La peur est partout ici, sur la montagne. Elle est dans chaque pierre blanche, dans chaque touffe d’euphorbe, dans chaque buisson d’épines, elle est dans le lit de l’oued où progressent comme des fourmis les soldats sombres. Elle est dans les collines lointaines, couleur d’ombre violette, elle est dans le ciel sans fin, pareille à un oiseau de proie qui rôde. Cela fait un silence terrible, un silence que rien ne peut rompre, qui entre dans le corps et glace le cœur.

Tayar perçoit ce silence, tandis qu’il reste allongé sur le plateau calcaire. Peut-être que les soldats vont venir, maintenant, cherchant sa piste dans les plaques de sable, cherchant les branches brisées, les pierres bougées, les petits éboulis.

À la tête de la colonne de soldats, il y a un grand chien. Tayar n’en a jamais vu d’aussi grand. Il le voit distinctement, qui tire sur sa laisse, attaché à la main du soldat. Lui aussi, il cherche, en flairant les pierres du ravin. Parfois, il s’arrête, le nez en l’air, comme s’il avait senti quelque chose, et Tayar pense qu’il va regarder dans leur direction, aboyer. Mais le grand chien repart, en courant un peu en zigzag, entraînant derrière lui les hommes qui doivent courir aussi et, malgré la peur, Tayar a envie de rire. C’est que la peur ne vient pas des hommes : elle existe toute seule, elle naît de la grande montagne, des pierres blanches, des buissons dont les feuilles tremblent dans le vent, du ciel vide où il y a toujours le soleil.

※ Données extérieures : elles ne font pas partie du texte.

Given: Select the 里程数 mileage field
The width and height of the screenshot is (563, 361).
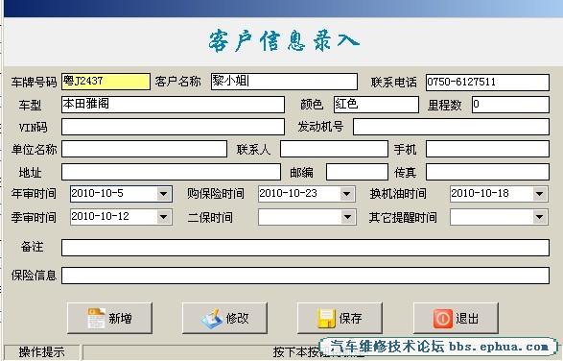Looking at the screenshot, I should pos(510,105).
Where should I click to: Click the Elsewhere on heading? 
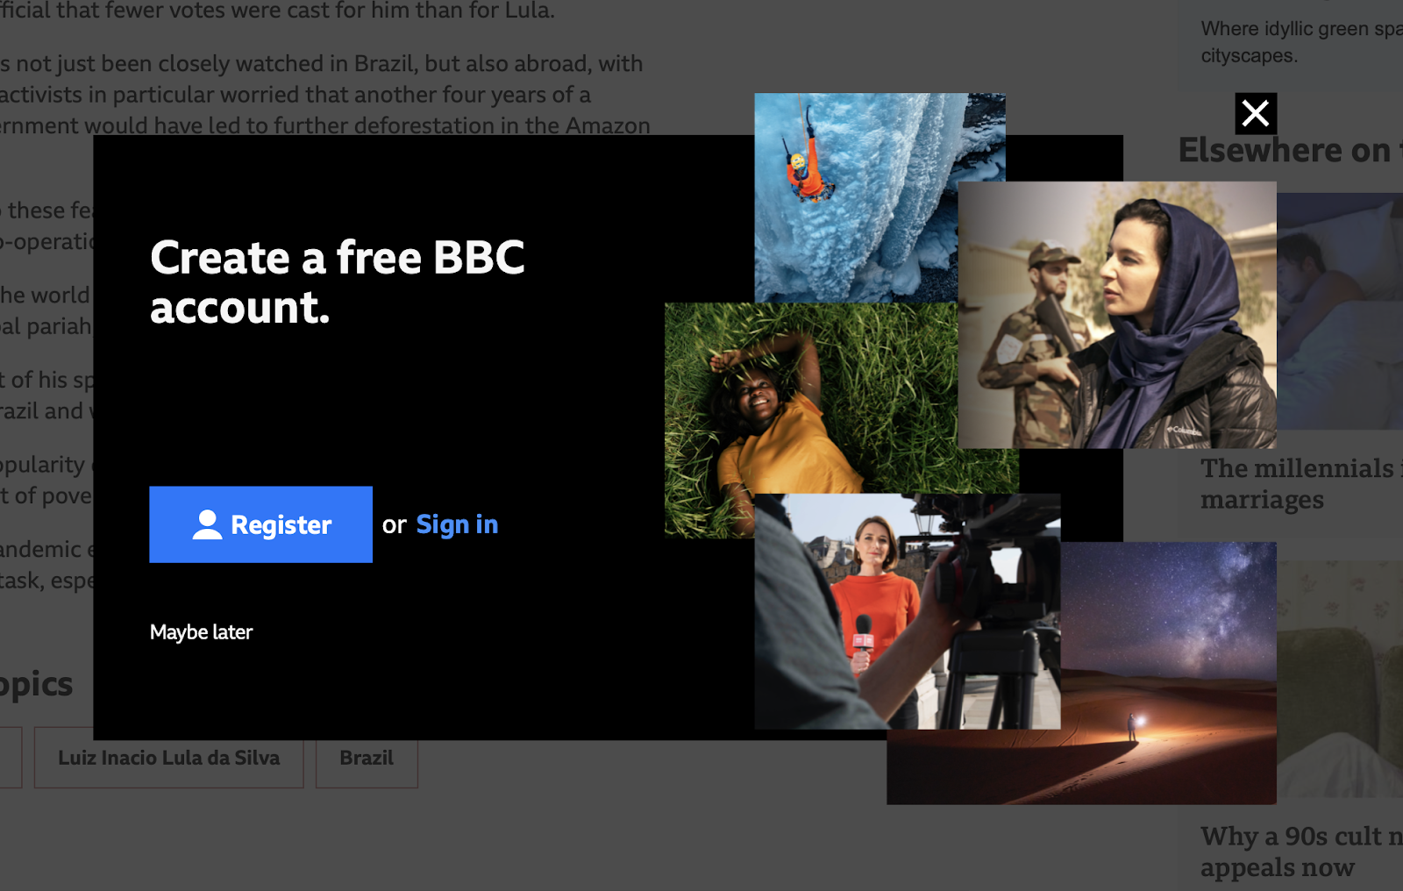[x=1290, y=151]
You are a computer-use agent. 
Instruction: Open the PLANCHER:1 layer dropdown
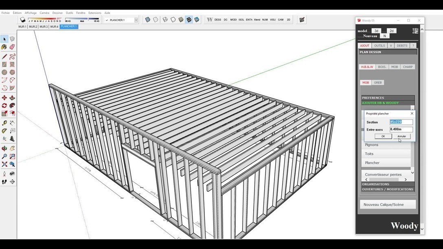click(x=136, y=20)
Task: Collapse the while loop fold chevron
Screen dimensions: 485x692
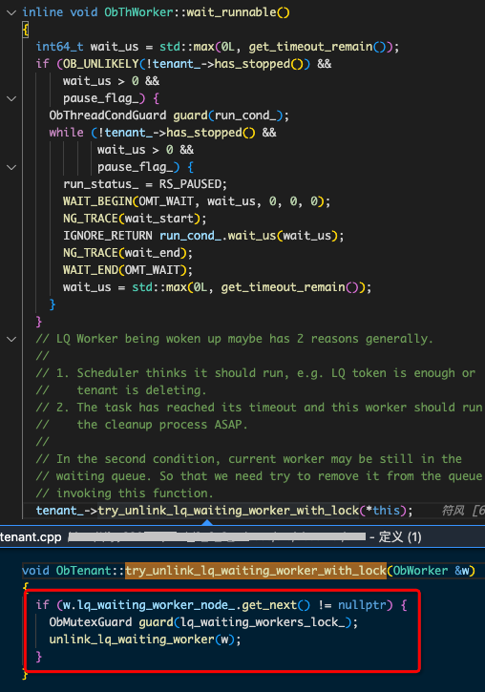Action: click(11, 167)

Tayar frissonne, il secoue la tête avec violence, pour chasser l’image de la montagne. Avec peine, il se remet debout, il avance à nouveau sur le plateau calcaire. Sa respiration siffle dans ses poumons, il y a une sorte de voile rouge qui ondule au bas de ses yeux, tout près de la terre. Comme un lac de sang.

C’est parce qu’il n’a rien bu ni mangé depuis longtemps. Tayar sait que s’il ne trouve pas un peu d’eau maintenant, il ne pourra plus marcher. Il scrute avec une attention fiévreuse le paysage blanc. La lumière du soleil de midi éclaire chaque pierre, chaque arbre, sans laisser d’ombre.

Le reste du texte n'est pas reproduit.